Scars, shock and tissue healing
A factor which comes up with many adhesions and scars related top both accidents and operations is embodied shock. Shock is not a "mental" state, but rather is held physiologically in very primitive parts of the nervous system. This is the most common reason why normal healing does not take place and why physiotherapy or massage or manipulation does not help it to fully heal. I have substantial experience working with shock/trauma - particularly when it is associated with injuries and scars.
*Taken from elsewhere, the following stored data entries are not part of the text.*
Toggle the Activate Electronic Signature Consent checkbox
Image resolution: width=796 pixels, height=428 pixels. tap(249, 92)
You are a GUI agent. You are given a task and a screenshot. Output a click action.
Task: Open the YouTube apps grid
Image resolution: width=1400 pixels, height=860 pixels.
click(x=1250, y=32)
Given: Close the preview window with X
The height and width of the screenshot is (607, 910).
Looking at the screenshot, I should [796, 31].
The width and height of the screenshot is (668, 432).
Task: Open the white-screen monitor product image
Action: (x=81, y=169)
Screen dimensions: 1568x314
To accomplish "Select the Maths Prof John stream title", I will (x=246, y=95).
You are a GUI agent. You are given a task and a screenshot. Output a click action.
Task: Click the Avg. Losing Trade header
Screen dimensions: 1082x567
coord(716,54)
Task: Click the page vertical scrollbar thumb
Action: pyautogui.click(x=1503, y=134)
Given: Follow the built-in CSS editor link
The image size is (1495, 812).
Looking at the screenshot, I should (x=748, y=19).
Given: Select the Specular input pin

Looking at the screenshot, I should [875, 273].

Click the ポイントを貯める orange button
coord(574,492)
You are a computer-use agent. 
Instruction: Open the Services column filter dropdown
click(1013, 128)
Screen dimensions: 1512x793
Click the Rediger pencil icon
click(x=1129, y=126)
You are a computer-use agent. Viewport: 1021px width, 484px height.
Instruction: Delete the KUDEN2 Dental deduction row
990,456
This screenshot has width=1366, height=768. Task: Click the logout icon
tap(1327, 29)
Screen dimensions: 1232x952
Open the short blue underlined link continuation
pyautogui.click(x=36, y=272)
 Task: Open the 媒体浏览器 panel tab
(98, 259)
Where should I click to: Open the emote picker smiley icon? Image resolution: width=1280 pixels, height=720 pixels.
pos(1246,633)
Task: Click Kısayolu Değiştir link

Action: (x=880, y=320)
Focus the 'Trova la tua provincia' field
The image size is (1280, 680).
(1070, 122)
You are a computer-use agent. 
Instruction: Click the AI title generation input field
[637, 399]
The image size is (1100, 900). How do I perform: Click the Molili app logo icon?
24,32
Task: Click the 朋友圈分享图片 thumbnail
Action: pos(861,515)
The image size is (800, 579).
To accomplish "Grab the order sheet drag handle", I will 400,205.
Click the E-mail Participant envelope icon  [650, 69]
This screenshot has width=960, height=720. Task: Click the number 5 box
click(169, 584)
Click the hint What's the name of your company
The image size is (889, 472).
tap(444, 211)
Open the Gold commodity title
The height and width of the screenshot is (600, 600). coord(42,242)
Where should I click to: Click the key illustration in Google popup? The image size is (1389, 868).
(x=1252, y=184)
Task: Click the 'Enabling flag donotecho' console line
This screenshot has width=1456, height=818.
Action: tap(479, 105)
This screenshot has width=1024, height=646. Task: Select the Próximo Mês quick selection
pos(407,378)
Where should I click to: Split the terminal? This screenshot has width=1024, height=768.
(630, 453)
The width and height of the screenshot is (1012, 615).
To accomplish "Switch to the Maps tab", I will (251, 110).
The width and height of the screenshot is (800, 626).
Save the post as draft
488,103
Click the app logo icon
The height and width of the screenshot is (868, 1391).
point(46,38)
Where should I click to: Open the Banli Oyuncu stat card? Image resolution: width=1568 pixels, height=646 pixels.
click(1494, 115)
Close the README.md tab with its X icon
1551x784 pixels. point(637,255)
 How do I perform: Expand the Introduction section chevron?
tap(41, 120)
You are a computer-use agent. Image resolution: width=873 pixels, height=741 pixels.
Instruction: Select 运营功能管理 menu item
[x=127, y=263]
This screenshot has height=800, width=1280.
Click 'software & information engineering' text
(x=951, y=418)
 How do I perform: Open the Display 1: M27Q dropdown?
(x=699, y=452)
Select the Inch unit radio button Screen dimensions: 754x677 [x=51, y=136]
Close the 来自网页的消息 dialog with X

"Adhesion" is where fluid no longer lubricates adjacent layers of connective tissue, so that part of the body no longer moves easily, but rather the layers stick together and the body moves in one lump. This is most often found around the soft organs of the body - the digestive system and the lungs, and is often an indirect effect of local operation scar tissue or internal infections. The same principles as described above are used to work with these adhesions, and people are often surprised at how much increased comfort they feel. Minor non-clinical (i.e. not obviously caused by a medical condition or pathology) adhesions in the soft organs/viscera seem to be common causes of all kinds of musculoskeletal pain, particularly back pain, as local adhesions accumulate over decades. If you have old operation or other abdominal/thoracic scars or have had digestive problems in the past and now have back pain, then I would guess that there is more than a 50% chance that the back pain is caused at least in part by local visceral adhesions. In some cases as little as a single remobilisation of the abdominal contents can permanently relieve the pain. The whole principle of my hands-on work is very well described by this amazing video by the French plastic surgeon
Dr. Jean-Claude Guimberteau.
Cosmetic work
Although the main reason I work on scar tissue is to improve physical health, there is also sometimes some cosmetic improvement, usuallay a reduction in redness and an improvement in peripheral skin colour.